WHAT IS BEING ASKED | Write out, unchanged, the stretch of the batch block documentation below that begins at the words "Batch block keys" and stops after "on lsf, ...".
-- START OF SOURCE EXTRACT --
Scheduling Studies (a.k.a. the Batch Block)

The batch block is an optional component of the workflow specification that enables job submission and management on remote clusters. The block contains a handful of keys for specifying system level information that's applicable to all scheduled steps:

Batch block keys

Key	Required?	Type	Description
`type`	Yes	str	Select scheduler adapter to use. Currently supported are: {`local`, `slurm`, `lsf`, `flux`}
`shell`	No	str	Optional specification path to shell to use for execution. Defaults to `"/bin/bash"`
`bank`	Yes	str	Account which runs the job; this is used for computing job priority on the cluster. '--account' on slurm, '-G' on lsf, ...
`host`	Yes	str	The name of the cluster to execute this study on
`queue`	Yes	str	Scheduler queue/machine partition to submit jobs (study steps) to
`nodes`	No	int	Number of compute nodes to be reserved for jobs: note this is also a per step key
`reservation`	No	str	Optional prereserved allocation/partition to submit jobs to
`qos`	No	str	Quality of service specification -> i.e. run in standby mode to use idle resources when user priority is low/job limits already reached
`gpus`	No	str	Optional reservation of gpu resources for jobs
`procs`	No	int	Optional number of tasks in batch allocations: note this is also a per step key
`flux_uri`	Yes*	str	Uri of flux instance to schedule jobs to. * only required with `type`=`flux`. NOTE: it is recommended to rely on env vars instead as uri's are very ephemeral things.
`version`	No	str	Optional version of flux scheduler; for accomodating api changes
`args`	No	dict	Optional additional args to pass to scheduler; keys are arg names, values are arg values

The information in this block is used to populate the step specific batch scripts with the appropriate header comment blocks (e.g. '#SBATCH --partition' for slurm). Additional keys such as step specific resource requirements (number of nodes, cpus/tasks, gpus, ...) get added here when processing individual steps; see subsequent sections for scheduler specific details. Note that job steps will run locally unless at least the nodes or procs key in the step is populated. The keys attached to the study steps also get used to construct the parallel launcer (e.g. srun for SLURM). The following subsections describe the options in the currently supported scheduler types.
-- END OF SOURCE EXTRACT --
-- START OF GIVEN DATA --
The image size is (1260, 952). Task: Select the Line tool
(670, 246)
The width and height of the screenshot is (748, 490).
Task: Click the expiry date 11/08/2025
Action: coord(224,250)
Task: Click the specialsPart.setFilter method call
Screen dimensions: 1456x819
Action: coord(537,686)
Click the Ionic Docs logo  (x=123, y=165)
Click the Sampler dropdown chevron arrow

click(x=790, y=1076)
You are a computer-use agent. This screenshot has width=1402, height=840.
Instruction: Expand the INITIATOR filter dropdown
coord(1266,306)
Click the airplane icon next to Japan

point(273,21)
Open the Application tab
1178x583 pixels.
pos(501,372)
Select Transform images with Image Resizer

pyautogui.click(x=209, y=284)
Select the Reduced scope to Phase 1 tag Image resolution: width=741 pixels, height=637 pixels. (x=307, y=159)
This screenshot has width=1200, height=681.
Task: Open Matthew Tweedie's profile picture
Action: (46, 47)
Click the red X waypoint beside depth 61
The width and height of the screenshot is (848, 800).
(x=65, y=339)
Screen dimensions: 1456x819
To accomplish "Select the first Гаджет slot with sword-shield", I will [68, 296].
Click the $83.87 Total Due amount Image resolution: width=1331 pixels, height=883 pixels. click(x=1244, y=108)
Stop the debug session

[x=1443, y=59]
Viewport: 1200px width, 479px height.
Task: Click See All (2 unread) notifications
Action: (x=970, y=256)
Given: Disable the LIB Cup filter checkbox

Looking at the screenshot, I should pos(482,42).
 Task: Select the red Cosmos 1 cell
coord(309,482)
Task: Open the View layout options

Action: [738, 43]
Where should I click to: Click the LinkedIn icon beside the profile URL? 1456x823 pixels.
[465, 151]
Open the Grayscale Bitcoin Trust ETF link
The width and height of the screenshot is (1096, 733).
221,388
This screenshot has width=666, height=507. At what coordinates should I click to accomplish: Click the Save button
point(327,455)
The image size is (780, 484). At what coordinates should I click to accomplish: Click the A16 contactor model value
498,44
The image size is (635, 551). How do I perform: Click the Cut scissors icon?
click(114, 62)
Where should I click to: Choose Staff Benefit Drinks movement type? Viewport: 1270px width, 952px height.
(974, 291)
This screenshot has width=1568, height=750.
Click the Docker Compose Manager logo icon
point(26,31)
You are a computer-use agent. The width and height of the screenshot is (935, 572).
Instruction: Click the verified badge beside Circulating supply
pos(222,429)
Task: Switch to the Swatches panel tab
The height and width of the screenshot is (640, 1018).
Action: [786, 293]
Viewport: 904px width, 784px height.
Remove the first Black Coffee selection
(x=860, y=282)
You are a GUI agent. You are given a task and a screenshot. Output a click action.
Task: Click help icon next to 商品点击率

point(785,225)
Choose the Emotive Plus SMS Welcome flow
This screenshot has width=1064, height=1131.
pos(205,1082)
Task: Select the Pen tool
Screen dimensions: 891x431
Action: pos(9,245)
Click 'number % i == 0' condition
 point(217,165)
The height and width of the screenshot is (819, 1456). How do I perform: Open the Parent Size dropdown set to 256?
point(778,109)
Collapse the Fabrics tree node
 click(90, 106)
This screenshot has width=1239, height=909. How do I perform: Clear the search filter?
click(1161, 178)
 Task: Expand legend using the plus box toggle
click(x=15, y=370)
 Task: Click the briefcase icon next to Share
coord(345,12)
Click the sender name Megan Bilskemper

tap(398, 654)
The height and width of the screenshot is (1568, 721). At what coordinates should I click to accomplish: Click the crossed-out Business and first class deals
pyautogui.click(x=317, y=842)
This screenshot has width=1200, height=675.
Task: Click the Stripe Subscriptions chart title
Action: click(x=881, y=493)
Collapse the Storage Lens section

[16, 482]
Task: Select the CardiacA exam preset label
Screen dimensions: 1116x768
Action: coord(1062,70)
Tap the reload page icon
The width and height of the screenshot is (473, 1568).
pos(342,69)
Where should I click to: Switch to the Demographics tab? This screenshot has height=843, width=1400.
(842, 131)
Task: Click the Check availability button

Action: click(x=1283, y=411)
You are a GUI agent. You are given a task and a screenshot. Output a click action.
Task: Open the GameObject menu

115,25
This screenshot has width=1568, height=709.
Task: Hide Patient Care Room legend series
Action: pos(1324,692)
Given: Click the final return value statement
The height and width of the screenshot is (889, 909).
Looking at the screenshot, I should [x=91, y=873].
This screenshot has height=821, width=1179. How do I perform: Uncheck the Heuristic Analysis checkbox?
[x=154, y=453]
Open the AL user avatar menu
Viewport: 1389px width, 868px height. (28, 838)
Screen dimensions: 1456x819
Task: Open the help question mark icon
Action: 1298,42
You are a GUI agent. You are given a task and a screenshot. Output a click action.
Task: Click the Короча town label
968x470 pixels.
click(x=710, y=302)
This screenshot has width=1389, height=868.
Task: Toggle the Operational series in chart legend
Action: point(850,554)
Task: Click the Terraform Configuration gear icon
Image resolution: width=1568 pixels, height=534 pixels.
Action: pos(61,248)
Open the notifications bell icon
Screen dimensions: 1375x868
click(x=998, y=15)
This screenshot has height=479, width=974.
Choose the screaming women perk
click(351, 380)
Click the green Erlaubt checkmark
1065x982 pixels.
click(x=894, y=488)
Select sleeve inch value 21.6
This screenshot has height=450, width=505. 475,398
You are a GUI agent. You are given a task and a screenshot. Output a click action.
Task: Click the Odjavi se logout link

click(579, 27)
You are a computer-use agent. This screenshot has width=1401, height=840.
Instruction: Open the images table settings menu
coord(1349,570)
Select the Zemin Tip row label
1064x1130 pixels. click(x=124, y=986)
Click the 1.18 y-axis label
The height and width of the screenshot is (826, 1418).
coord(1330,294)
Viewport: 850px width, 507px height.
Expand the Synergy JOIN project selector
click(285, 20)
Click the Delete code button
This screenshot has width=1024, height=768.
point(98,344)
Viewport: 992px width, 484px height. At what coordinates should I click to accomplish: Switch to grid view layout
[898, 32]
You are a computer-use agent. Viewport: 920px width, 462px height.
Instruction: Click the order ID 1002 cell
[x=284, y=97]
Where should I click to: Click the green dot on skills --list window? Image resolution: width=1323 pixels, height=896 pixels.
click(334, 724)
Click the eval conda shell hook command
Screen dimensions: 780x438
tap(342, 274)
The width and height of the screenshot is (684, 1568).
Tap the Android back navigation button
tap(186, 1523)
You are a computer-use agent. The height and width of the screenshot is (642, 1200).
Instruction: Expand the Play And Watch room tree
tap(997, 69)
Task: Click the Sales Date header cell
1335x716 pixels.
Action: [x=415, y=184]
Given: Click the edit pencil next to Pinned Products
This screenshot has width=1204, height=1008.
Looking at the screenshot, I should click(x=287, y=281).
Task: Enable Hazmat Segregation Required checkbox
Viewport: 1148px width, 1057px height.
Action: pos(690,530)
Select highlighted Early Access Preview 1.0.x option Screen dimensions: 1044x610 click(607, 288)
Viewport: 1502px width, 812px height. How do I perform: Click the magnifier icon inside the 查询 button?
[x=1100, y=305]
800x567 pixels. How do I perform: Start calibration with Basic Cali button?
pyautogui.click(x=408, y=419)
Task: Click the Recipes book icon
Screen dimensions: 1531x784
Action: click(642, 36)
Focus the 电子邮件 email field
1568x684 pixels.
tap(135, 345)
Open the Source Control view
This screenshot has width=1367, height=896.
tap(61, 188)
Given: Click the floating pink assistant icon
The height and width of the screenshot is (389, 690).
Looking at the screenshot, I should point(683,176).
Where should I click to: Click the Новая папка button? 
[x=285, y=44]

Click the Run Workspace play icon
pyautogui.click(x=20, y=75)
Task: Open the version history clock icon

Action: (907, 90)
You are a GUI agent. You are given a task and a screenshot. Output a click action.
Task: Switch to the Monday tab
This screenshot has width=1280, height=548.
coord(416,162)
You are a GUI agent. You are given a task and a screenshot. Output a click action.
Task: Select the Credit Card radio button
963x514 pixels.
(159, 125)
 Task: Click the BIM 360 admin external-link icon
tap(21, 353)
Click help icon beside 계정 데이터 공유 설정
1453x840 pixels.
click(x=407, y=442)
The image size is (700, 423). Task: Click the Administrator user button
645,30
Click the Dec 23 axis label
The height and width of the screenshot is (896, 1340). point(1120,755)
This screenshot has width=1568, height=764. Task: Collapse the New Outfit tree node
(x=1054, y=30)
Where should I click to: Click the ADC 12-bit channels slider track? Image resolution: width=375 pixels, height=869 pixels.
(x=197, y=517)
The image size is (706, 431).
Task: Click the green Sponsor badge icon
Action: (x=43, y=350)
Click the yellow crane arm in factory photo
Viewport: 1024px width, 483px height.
-- END OF GIVEN DATA --
COMPLETE OUTPUT |
Batch block keys

Key	Required?	Type	Description
`type`	Yes	str	Select scheduler adapter to use. Currently supported are: {`local`, `slurm`, `lsf`, `flux`}
`shell`	No	str	Optional specification path to shell to use for execution. Defaults to `"/bin/bash"`
`bank`	Yes	str	Account which runs the job; this is used for computing job priority on the cluster. '--account' on slurm, '-G' on lsf, ...